Here at home all is good, just done the washing now got me boil wash on so taking five just to write this. Got to tell you this, I phoned my support worker to let her know about my change of number and she said “ I’ve seen your blog and its great” but I heard “I’ve seen your bog and it great” well that had her in stiches so I replied “ if you have been reading my bog them things inside ain’t tea leaves” well that was it then complete up roar. I suppose you had to be there!
Anyway, back to the millstone, work to be done. Rose x
An old friend turned up today. She’s not well. She’s gone now, I hope she’s safe. It really upsets me when I come across someone from my past. To see people still trying to present themselves neat and tidy, still raising their head high because they know they’ve worked their butt of all their lives, got made redundant and couldn’t pay the rent. There is a story behind each individual person.
Today my mental health could have defaulted back to its poorly self. Things that were going on around me today, especially with my unexpected visitor acting strangely. At that point my head started to think, “not again, I’ve been away from this for so long.”
I’ve done my back in moving furniture round the living room, so we can get a big rug for in front of the fire, and to be able eat at the table. The myth of the dishes running off because they have grown legs (they’ve been there that long in the bedroom) is over.

_DATA_:
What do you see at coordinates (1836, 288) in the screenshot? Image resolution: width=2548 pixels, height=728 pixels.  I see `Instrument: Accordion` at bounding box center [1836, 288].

_BRIEF 1_: In the blog entry, what did the writer injure while moving furniture around the living room?
_BRIEF 2_: Reproduce word for word the part of the blog entry that opens with the words containing "Here at home" and closes with "to be there!".
_BRIEF 3_: Carry on the blog entry from its last sentence, keeping the same voice.

_EXPECTED OUTPUT 1_: The writer's back.

_EXPECTED OUTPUT 2_:
Here at home all is good, just done the washing now got me boil wash on so taking five just to write this. Got to tell you this, I phoned my support worker to let her know about my change of number and she said “ I’ve seen your blog and its great” but I heard “I’ve seen your bog and it great” well that had her in stiches so I replied “ if you have been reading my bog them things inside ain’t tea leaves” well that was it then complete up roar. I suppose you had to be there!

_EXPECTED OUTPUT 3_:
Well today it’s lovely outside, there’s just enough breeze for the amount of sun we’ve got. I’ve managed to get a few bits from the shop, decided I need a way bigger shop to last me this time. When I go out I don’t think, oh ham butty, bread butter ham salt pepper lettuce little bit mustard and tomato. I always run out of basics, obvious stuff. I will admit I need a food voucher, so I have asked my worker but got no reply. I will obviously keep you informed how I get on with that.
Oh by the way YEY, UNIT 7 DONE 80%. GET IN
I’ve just finished reading my book. I am quite imaginative, of what the characters look like, and for this trilogy I’ve actually drawn the main characters how I see them – a little bit of a way to release your tension, draw, keep a diary of it all. When this is all over, looking back you will be amazed. Nothing will be as it was again. This is a kick we need to sort stuff out. I think by time we are done we will be more friendly, both to each other and the planet. Its ace if you love nature. Well chunky beef pasta for tea its fridge raiding week lol.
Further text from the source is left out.